Lancet. 2014;383:1861, 1866-1868, 1899-1911, 1912-1919. Rapsomaniki Abstract Falaschetti Abstract Commentary Editorial

Study Highlights

  • The cohort for this study consisted of 1.25 million patients who were at least 30 years old and who had no cardiovascular disease at enrollment.
  • The investigators identified this cohort using linked electronic health records from 1997 to 2010 in the CALIBER (Cardiovascular Research Using Linked Bespoke Studies and Electronic Health Records) program.
  • Of patients in the cohort, 20% were treated with blood pressure–lowering medications.
  • The investigators examined the heterogeneity in the age-specific associations of clinically measured blood pressure with 12 acute and chronic cardiovascular diseases.
  • They also estimated the lifetime risks (up to age 95 years) and cardiovascular disease–free life-years lost, after adjustment for other risk factors at index ages 30, 60, and 80 years.
  • There were 83,098 initial cardiovascular disease presentations during follow-up (median duration, 5.2 years).
  • People with systolic blood pressure of 90 to 114 mm Hg and diastolic blood pressure of 60 to 74 mm Hg had the lowest risk for cardiovascular disease in each age group.
  • There was no evidence of a J-shaped increased risk for cardiovascular disease at lower blood pressures.
  • For various cardiovascular disease endpoints, the effect of high blood pressure varied from strongly positive to no effect.
  • The strongest associations with high systolic blood pressure were for intracerebral hemorrhage (hazard ratio [HR], 1.44; 95% confidence interval [CI], 1.32 - 1.58), subarachnoid hemorrhage (HR, 1.43; 95% CI, 1.25 - 1.63), and stable angina (HR, 1.41; 95% CI, 1.36 - 1.46).
  • The weakest association with high systolic blood pressure was for AAA (HR, 1.08; 95% CI, 1.00 - 1.17).
  • Elevated systolic blood pressure had a greater effect on angina, MI, and PAD than did diastolic blood pressure.
  • However, elevated diastolic blood pressure had a greater effect on AAA than did elevated systolic pressure.
  • Pulse pressure was inversely associated with AAA (HR per 10 mm Hg, 0.91; 95% CI, 0.86 - 0.98).
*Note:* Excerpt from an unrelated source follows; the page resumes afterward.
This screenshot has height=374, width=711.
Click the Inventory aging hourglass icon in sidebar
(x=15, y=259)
  • Pulse pressure was directly and most strongly associated with PAD (HR, 1.23; 95% CI, 1.20 - 1.27).
  • Lifetime risk of overall cardiovascular disease at age 30 years was 63.3% (95% CI, 62.9% - 63.8%) in people with hypertension (blood pressure ≥140/90 mm Hg or treatment with blood pressure–lowering drugs) compared with 46.1% (95% CI, 45.5% - 46.8%) for those with normal blood pressure.
  • People with hypertension developed cardiovascular disease 5.0 years earlier (95% CI, 4.8 - 5.2 years) than those with normal blood pressure.
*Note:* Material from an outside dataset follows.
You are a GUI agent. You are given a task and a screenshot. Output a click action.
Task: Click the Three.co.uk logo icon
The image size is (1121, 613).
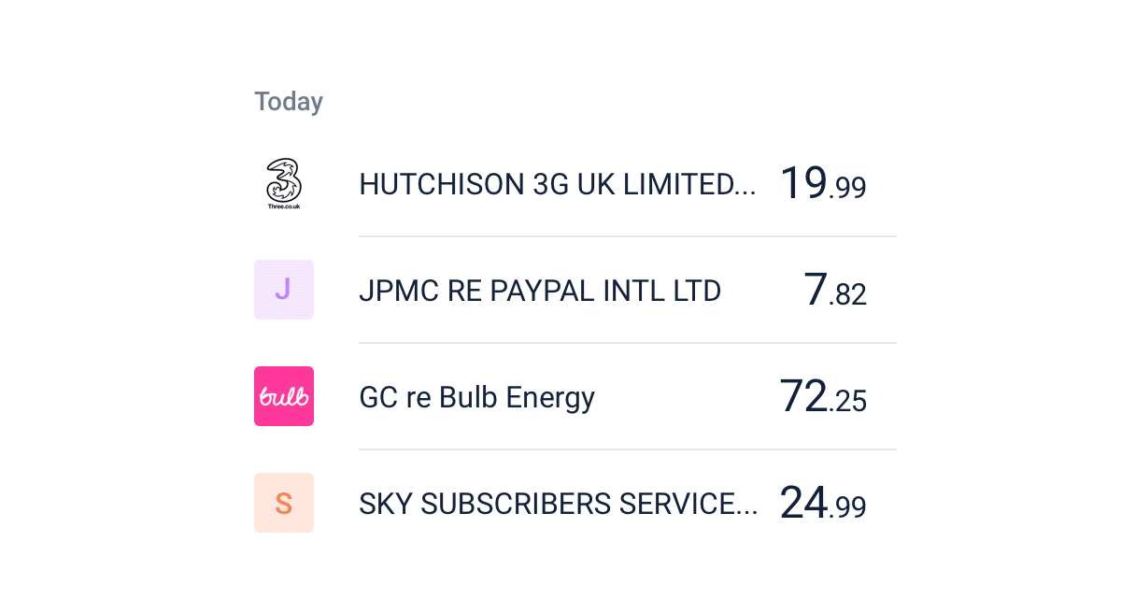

  • For persons having hypertension from index age 30 years, stable and unstable angina accounted for 43% of the cardiovascular disease–free years of life lost.
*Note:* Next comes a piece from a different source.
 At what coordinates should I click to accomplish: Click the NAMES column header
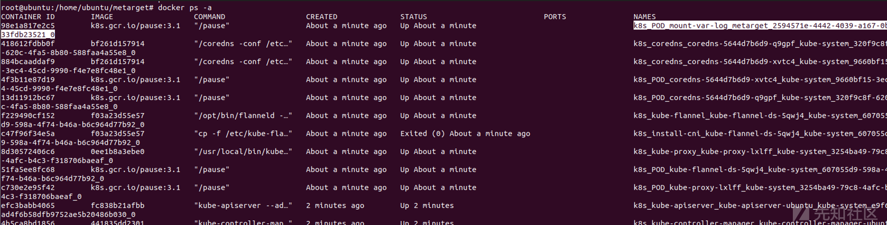(x=644, y=16)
  • For persons having hypertension from index age 80 years, heart failure and stable angina each accounted for 19% of years of life lost.
  • The investigators concluded that their findings do not support conventional wisdom that blood pressure has strong associations with all cardiovascular diseases across a wide age range, and that diastolic and systolic associations are concordant.
  • They also note the substantial lifetime burden of hypertension despite modern treatments, as well as the need for new blood pressure–lowering strategies.

Clinical Implications

  • Findings of a large cohort study do not support conventional wisdom that diastolic and systolic associations with cardiovascular diseases are concordant.
  • These findings also support varying associations of blood pressure with different cardiovascular diseases at different index ages for hypertension. Despite modern treatments, hypertension carries a substantial lifetime burden, highlighting the need for new blood pressure–lowering strategies.